--- What you will do ---
Keep each line of the material that includes "computer", and leave out the rest.

BEGIN Information given

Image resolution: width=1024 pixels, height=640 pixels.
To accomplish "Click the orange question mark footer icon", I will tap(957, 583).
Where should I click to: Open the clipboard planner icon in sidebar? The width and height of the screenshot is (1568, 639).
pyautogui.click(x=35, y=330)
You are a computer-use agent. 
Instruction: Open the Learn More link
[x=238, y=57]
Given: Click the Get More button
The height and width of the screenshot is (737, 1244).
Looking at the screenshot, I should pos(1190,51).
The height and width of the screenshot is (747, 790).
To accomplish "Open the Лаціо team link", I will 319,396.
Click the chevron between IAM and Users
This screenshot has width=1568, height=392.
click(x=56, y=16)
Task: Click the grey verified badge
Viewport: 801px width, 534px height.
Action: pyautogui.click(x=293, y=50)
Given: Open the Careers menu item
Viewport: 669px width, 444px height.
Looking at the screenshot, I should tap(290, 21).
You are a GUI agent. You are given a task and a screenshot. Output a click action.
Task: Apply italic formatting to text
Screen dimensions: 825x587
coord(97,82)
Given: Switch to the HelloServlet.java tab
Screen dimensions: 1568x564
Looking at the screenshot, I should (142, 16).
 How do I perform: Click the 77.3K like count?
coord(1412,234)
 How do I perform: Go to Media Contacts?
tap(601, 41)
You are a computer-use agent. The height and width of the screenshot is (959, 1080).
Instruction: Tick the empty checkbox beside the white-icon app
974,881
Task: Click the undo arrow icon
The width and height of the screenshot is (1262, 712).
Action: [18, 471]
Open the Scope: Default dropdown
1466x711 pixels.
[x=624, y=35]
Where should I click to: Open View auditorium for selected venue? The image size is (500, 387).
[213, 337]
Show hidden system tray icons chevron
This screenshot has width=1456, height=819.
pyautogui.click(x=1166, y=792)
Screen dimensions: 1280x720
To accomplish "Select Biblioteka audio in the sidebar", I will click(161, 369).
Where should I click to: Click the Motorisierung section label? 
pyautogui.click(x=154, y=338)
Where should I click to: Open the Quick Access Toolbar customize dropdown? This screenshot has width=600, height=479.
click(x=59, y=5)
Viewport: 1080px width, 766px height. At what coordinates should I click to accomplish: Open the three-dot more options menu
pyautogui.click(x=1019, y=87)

END Information given

--- Task response ---
You are a computer-use agent. 
You are a computer-use agent. The height and width of the screenshot is (959, 1080).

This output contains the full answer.